A technology center for the George Floyd Square neighborhoods? Society, technology leaders say now is the time

For nearly a year, community and business leaders have been working together to build a community technology hub at the Sabatani Community Center in South Minneapolis, a center serving young people living around George Floyd Square at 38th Street and Chicago Avenue.

The technology center is expected to open in October, providing training and connections for local kids to pursue careers in technology. It includes computers, a play area, virtual and augmented reality technology, a music studio and a maker space.

Founded by tech entrepreneurs and business owners in the wake of Floyd’s murder, Smart North is a Twin Cities nonprofit that promotes digital literacy and equity in communities of color throughout Minnesota.

The group is building a similar technology center on the Deer River near the Leech Lake Reservation, which will support indigenous families.

Entrepreneurs, nonprofit leaders, technologists and members of the business community culminated a weeklong series of events aimed at helping early-stage businesses grow Saturday as part of Twin Cities Startup Week at the Technology Center.

“This technology center is a place where people can learn how to imagine a different future for themselves in a psychologically safe space and then get the tools and mentoring skills,” said co-founder Will Preble. and Smart North board member and CEO of Eterna Media during a panel discussion prior to the tech center tour.

Prebble added that, with the help of his corporate and civic partners, the goal is for kids to have a way to use those skills “in the real world.”

Panelists said the platform will put South Minneapolis youth on the path to six-figure salaries.

According to Tayo Daniel, founder of Smart North and Eterna Media, the center is designed for people aged 12 to 24 years.

Smart North plans to mobilize those young people into technology support roles helping seniors and small business owners in the George Floyd Square neighborhoods. They will also learn how to create and sell their own non-perishable tokens or NFTs.

“We want people to know that,” Daniels said.

Smart North is raising $500,000 to pay for things like 3D printing machines, staff, and part of the food center’s nutrition program.

Cybersecurity analysts and software developers are among the most in-demand jobs and are the top occupations in the US overall, according to US News. Over the next 10 years, 47,100 cyber analyst jobs and 410,000 software jobs will be created. Those occupations come with median annual salaries of $104,000 and $110,000, respectively.

“Cybersecurity is a rapidly growing industry, and unfortunately the migration of talent is struggling to keep up,” said Nick Schneider, CEO of Eden-Prairie Cyber ​​Security, a community partner of Smart North. .
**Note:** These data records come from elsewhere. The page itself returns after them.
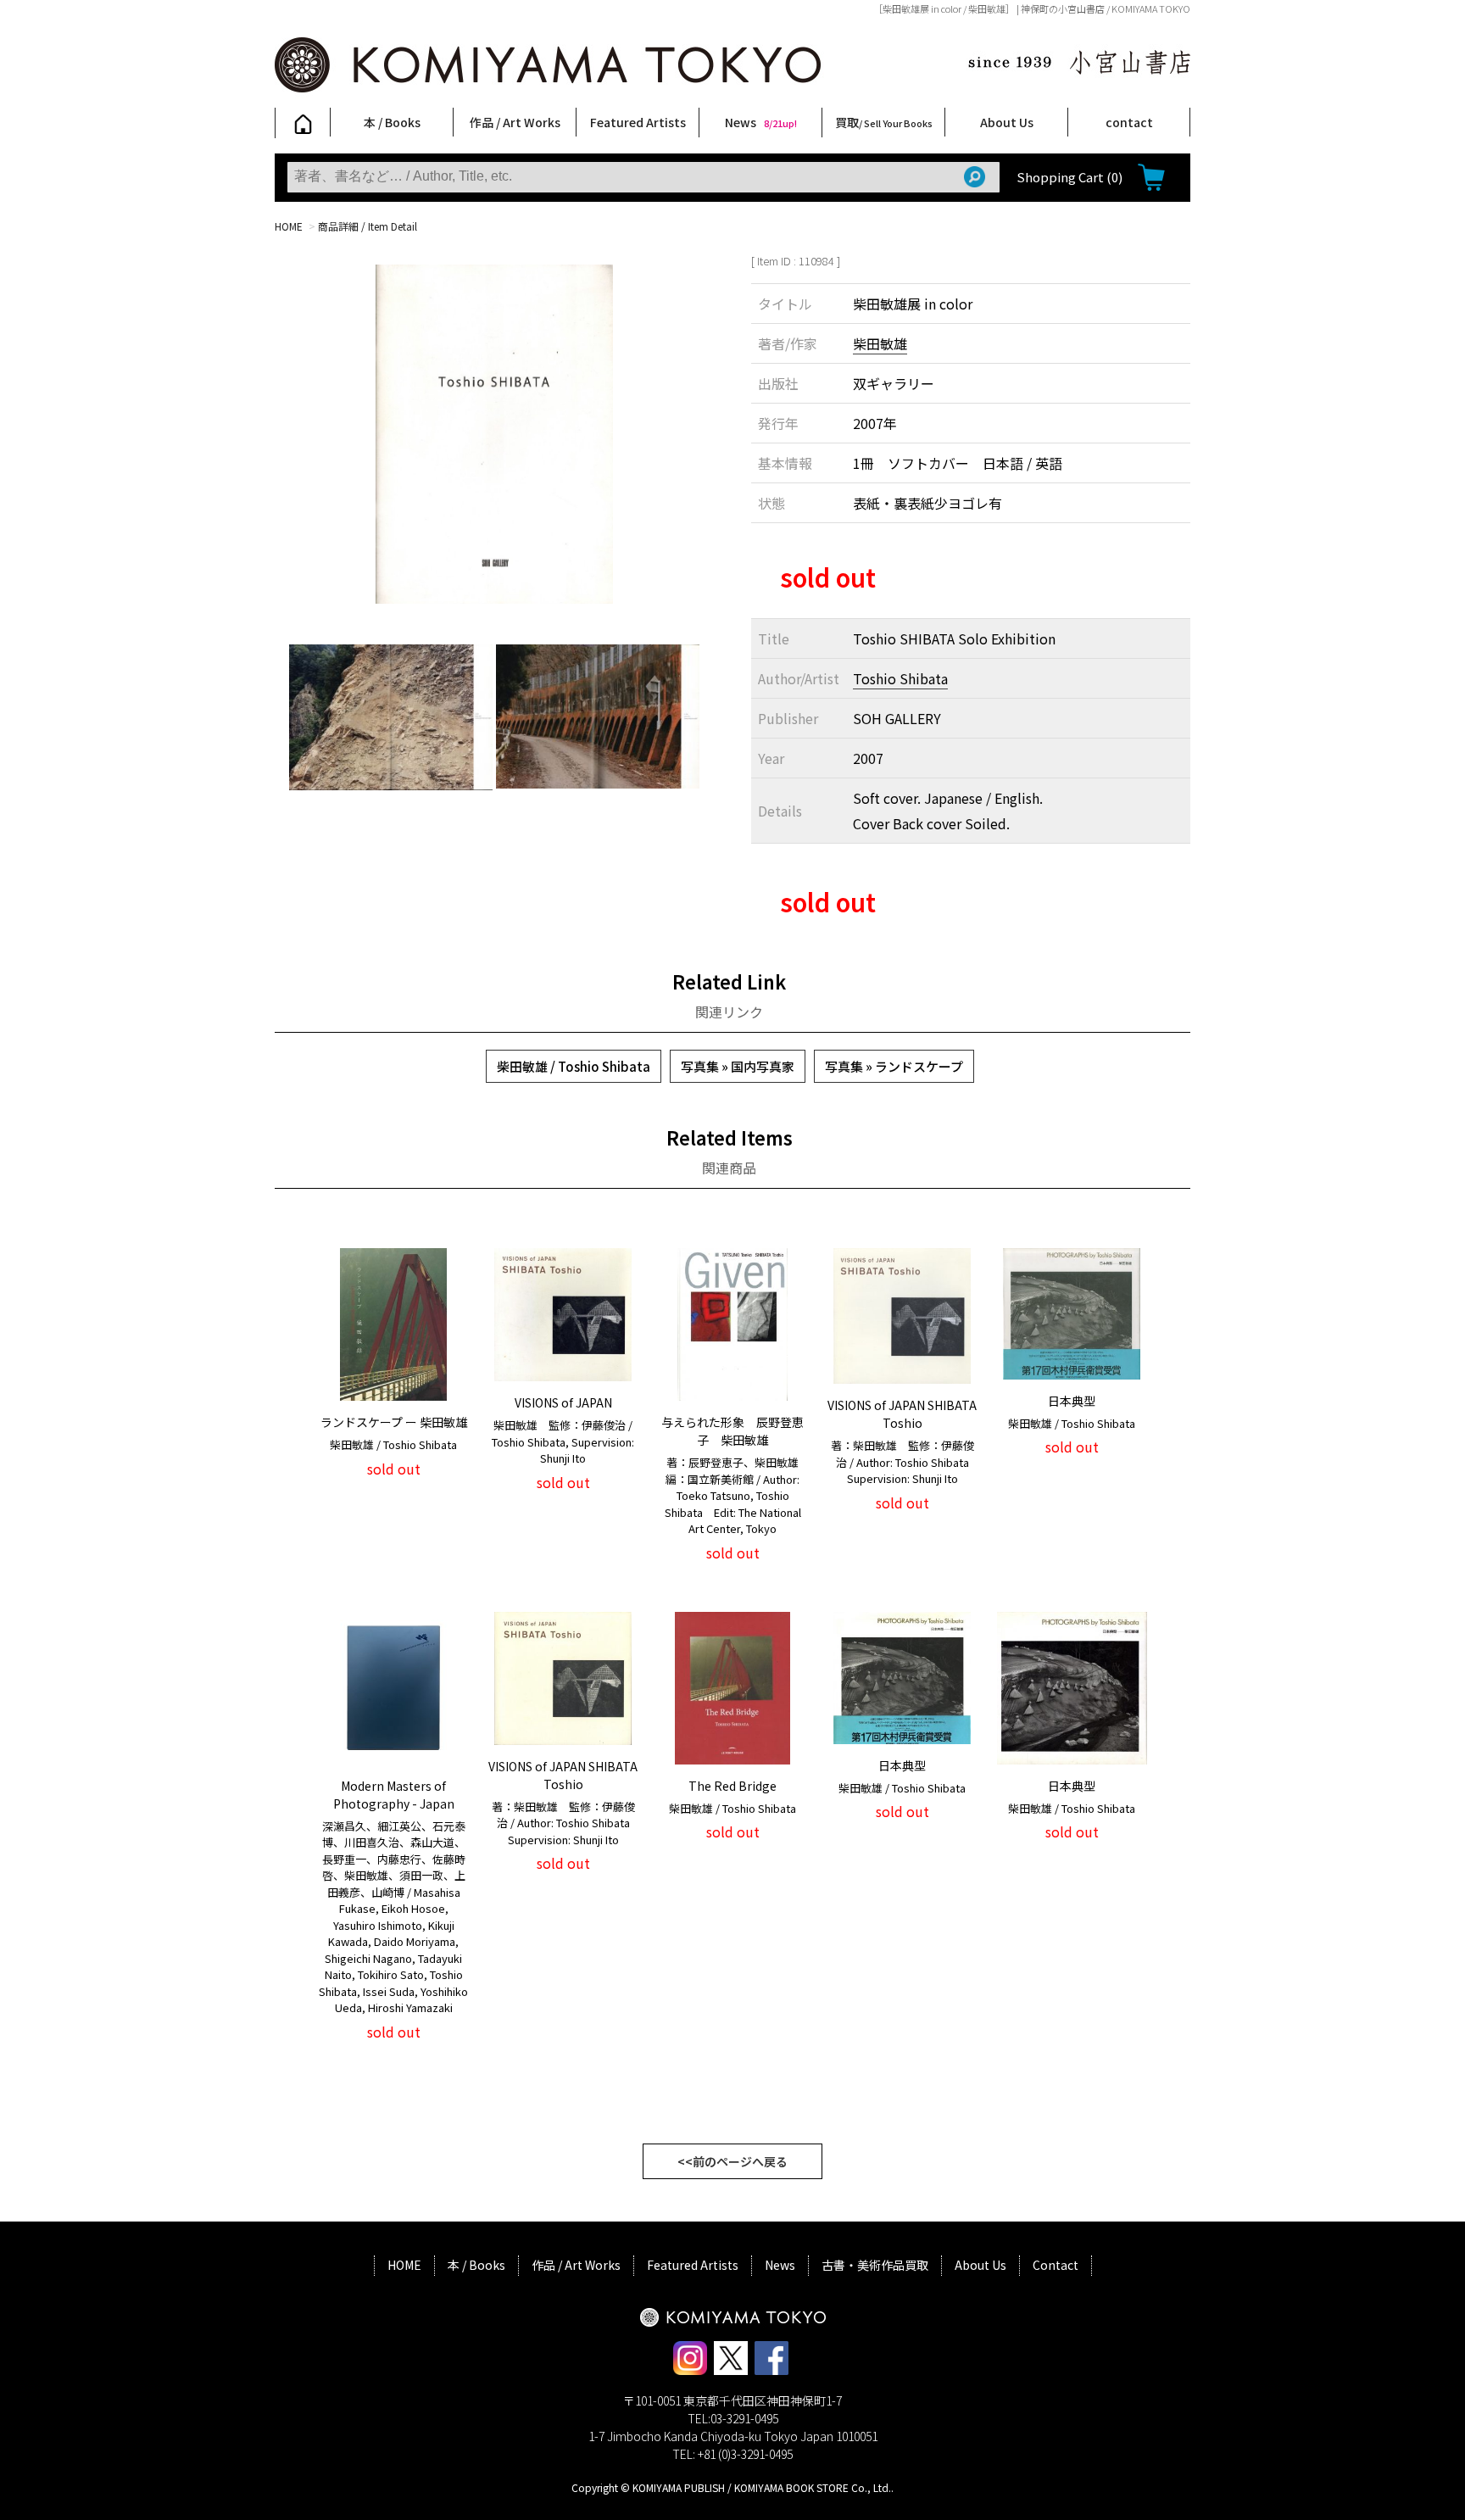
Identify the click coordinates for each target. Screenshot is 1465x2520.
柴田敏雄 (880, 343)
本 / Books (392, 122)
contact (1129, 122)
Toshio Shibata (900, 678)
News (761, 122)
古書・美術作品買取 (875, 2264)
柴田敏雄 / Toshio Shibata (573, 1066)
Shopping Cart (1069, 177)
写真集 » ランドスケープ (894, 1066)
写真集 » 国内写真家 (737, 1066)
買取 (884, 122)
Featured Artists (638, 122)
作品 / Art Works (515, 122)
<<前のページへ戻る (732, 2161)
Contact (1055, 2264)
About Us (1006, 122)
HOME (289, 226)
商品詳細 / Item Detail (367, 226)
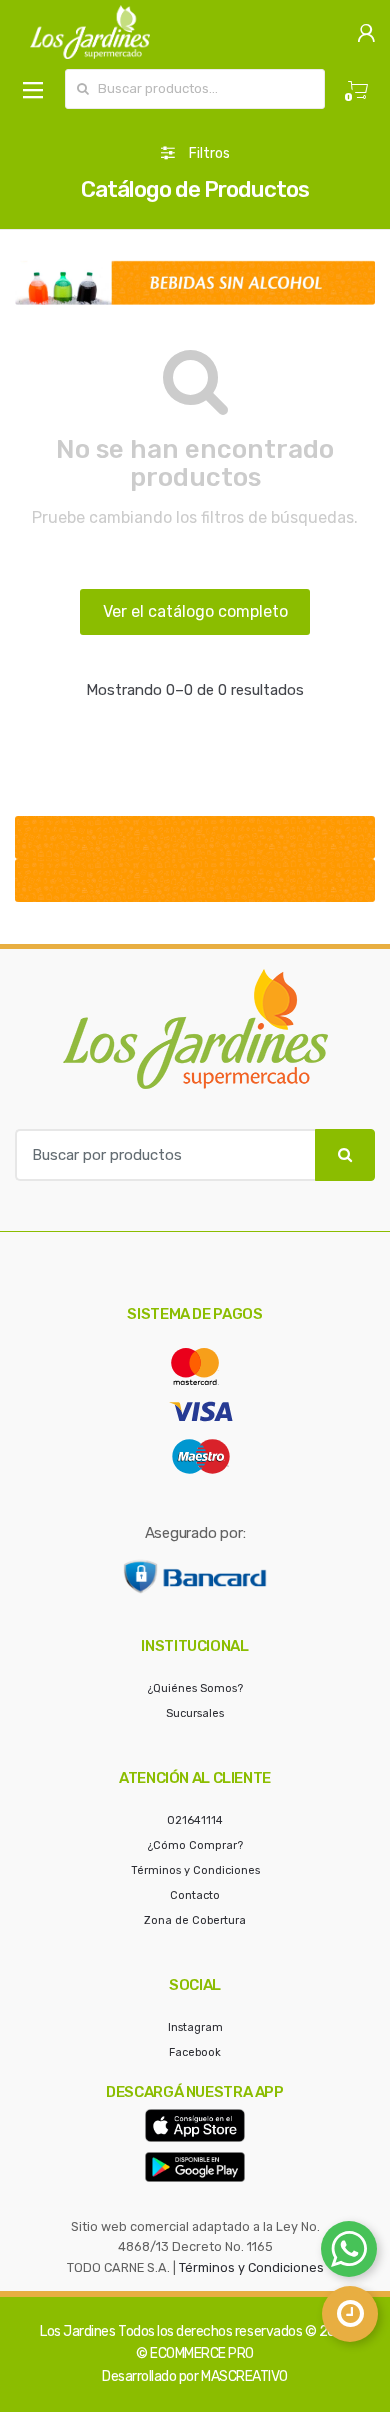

“As companies like Arctic Wolf continue to invest in talent hubs beyond Silicon Valley like Minneapolis, the talent pool will continue to grow as candidates have the opportunity to stand out and join a high-growth community.”

Software developers and cyber analysts are leading technology jobs in Minnesota. Yet only 5 percent of the state’s technology workforce consists of people who identify as black or Hispanic, according to the Computing Technology Industry Association.

“The value of investing in untapped talent markets is immeasurable, not only is it opening the door to address critical skills shortages, but we’re democratizing high-tech career opportunities in previously overlooked regions,” Schneider said.

Smart North drew input from neighborhood youth to design the technology center, Daniels said. Last year, Minneapolis Park and Recreation Board Commissioner Alicia Smith, also executive director of the Corcoran Neighborhood Organization in South Minneapolis, held a hearing with youth who live near the Sabatani Community Center.

Organizers hope the station will be a safe haven for a generation of young people whose education has been disrupted by the murder of Floyd by the now-criminal Minneapolis police, the devastation of their neighborhood and the violence that has erupted since his death. Global pandemic.

“We have to open the door,” Smith said. Our responsibility is to open the door and welcome.